> **Excerpted passage**
____
In this week’s Above the Tearline, we are going to look at an incident that appears to be a Mexican cartel-related murder in Texas. Last Monday, in the Houston area, several undercover officers from a High Intensity Drug Trafficking Areas Task Force (known as a HIDTA) were following a tractor-trailer from south Texas transporting drugs in an undercover operation. Four suspects ambushed the truck, firing shoulder weapons, shooting and wounding a task force police officer and killing the driver, who media have identified as an undercover government informant.

The true motive for the attack is unclear. There has been speculation in the media that the suspects attacked the truck to steal the marijuana, with others speculating the real target was the undercover informant. It is unknown if the shooters were aware that undercover police officers were surveilling the drug load. We have heard through our law enforcement contacts the suspects may be linked to the violent Zeta cartel organization. The brazen nature of the ambush certainly fits their m.o., but killing government informants in the U.S. is something the cartels have typically tried to avoid. The pressure the feds can place on the cartels disrupts their supply chain and causes the cartels to lose money.

The DEA has taken the lead investigative role, which is a positive step, assisted by the Houston Police Department Homicide Division and the local sheriff’s department. However, behind the scenes, other state and federal agencies are also assisting the DEA, to include the Texas DPS, ATF and the FBI. Three of the four suspects are allegedly Mexican nationals, so the State Department and ICE will interface with our Mexican counterparts, and an investigation will be conducted in Mexico to determine if the suspects are connected to a drug trafficking organization. At the national level, traces will also be conducted on the suspects through the entire U.S. intelligence community. As you can see, a lot is taking place behind the scenes.

What is the Above the Tearline aspect of this video? The DEA needs to determine whether or not a cartel source sold out the details of the undercover operation to the bad guys. If so, the internal leak needs to be found before other drug operations are jeopardized.
____
> **Exercise objective**
Please update the passage on the Houston ambush from "In this week’s" up to and including "undercover government informant.", putting "semi-truck" in place of "tractor-trailer".

(Word and element location records)
____
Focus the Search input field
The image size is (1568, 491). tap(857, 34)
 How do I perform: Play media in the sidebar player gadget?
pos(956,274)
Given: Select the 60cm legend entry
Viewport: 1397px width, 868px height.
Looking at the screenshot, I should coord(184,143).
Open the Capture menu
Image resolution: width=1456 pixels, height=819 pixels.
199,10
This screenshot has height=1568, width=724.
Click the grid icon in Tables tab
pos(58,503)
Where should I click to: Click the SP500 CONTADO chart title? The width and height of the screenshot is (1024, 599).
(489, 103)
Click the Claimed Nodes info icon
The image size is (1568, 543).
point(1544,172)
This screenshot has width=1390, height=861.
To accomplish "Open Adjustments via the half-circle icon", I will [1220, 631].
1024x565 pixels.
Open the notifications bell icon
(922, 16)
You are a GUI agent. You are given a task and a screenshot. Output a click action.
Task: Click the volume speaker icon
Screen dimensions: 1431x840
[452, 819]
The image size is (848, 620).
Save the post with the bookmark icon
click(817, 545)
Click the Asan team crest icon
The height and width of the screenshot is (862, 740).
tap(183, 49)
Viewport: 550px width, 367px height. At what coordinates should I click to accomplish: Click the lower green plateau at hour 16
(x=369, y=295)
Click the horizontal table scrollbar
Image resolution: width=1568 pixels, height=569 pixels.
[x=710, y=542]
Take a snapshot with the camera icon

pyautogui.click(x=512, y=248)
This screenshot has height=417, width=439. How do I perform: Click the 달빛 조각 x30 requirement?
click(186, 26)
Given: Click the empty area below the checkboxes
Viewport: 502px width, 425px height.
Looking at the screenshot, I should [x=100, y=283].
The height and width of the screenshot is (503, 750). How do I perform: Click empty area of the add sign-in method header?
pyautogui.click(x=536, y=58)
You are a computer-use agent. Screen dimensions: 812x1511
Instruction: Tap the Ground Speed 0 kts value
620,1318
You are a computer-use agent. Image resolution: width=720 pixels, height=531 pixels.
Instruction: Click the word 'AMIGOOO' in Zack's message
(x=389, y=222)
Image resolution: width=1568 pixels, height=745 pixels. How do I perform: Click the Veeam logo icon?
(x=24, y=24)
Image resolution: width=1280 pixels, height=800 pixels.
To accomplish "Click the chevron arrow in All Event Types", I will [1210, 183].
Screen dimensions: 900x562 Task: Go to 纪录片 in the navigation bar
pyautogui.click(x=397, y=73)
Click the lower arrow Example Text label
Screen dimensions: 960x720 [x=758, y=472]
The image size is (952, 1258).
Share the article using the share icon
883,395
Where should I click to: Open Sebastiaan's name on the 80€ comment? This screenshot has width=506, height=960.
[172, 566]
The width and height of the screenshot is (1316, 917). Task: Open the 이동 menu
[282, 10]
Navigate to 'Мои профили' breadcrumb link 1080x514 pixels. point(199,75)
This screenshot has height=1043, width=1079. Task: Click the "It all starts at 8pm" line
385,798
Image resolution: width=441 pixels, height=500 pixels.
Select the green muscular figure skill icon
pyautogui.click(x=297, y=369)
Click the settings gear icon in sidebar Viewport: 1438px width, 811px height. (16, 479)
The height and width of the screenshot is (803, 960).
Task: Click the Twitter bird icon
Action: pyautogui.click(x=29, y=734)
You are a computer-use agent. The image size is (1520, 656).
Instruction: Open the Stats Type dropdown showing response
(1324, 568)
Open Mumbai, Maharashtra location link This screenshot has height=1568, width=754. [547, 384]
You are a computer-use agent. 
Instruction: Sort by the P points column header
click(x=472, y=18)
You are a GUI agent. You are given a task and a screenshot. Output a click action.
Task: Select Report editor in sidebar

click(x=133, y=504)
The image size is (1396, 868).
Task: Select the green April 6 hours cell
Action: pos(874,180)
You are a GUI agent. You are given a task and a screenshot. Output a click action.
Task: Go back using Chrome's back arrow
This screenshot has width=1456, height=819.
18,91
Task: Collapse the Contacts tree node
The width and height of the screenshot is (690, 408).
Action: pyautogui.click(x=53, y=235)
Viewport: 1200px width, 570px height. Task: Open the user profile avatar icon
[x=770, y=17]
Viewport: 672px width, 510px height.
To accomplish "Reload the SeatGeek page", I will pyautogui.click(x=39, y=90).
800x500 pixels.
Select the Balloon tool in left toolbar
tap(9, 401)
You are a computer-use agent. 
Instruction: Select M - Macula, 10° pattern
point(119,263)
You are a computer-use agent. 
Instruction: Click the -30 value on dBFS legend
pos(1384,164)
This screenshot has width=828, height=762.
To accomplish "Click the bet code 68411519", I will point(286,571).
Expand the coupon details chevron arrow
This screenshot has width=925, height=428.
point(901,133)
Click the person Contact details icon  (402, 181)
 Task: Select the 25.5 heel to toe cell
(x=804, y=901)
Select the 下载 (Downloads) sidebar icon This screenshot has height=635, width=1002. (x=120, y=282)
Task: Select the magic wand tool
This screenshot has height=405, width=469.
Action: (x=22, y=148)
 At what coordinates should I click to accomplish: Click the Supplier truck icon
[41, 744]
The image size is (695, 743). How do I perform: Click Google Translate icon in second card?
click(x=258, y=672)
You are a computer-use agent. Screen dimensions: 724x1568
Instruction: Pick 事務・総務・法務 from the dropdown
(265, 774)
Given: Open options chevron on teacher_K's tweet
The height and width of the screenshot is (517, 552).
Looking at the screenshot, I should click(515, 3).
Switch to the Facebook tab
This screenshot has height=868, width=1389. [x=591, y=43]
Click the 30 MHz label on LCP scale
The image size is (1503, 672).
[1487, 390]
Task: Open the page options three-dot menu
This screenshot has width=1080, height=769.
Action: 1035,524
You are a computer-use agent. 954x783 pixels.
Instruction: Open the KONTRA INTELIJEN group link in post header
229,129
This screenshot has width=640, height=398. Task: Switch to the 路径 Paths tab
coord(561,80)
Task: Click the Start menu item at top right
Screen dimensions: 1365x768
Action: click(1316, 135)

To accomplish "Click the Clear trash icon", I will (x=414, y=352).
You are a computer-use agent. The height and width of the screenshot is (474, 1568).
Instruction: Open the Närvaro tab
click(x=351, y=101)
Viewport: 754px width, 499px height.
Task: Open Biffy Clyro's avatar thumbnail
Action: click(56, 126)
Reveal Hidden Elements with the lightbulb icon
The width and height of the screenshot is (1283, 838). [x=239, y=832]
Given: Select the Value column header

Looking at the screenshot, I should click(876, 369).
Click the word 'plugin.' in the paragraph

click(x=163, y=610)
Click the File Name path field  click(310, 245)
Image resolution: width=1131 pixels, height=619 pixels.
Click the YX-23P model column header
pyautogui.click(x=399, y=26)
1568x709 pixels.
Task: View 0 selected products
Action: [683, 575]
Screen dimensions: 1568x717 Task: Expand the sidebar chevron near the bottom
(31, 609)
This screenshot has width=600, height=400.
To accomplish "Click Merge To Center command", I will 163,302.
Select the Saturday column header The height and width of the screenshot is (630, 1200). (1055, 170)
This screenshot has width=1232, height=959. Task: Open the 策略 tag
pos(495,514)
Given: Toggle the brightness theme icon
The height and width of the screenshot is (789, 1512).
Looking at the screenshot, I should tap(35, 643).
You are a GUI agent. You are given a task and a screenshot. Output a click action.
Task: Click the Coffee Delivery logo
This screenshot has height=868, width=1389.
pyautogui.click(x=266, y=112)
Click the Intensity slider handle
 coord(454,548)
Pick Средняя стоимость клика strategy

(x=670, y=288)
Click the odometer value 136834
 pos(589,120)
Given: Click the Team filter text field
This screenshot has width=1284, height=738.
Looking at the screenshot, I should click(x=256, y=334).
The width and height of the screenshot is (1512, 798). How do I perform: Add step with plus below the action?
____
> **Solution to this exercise**
In this week’s Above the Tearline, we are going to look at an incident that appears to be a Mexican cartel-related murder in Texas. Last Monday, in the Houston area, several undercover officers from a High Intensity Drug Trafficking Areas Task Force (known as a HIDTA) were following a semi-truck from south Texas transporting drugs in an undercover operation. Four suspects ambushed the truck, firing shoulder weapons, shooting and wounding a task force police officer and killing the driver, who media have identified as an undercover government informant.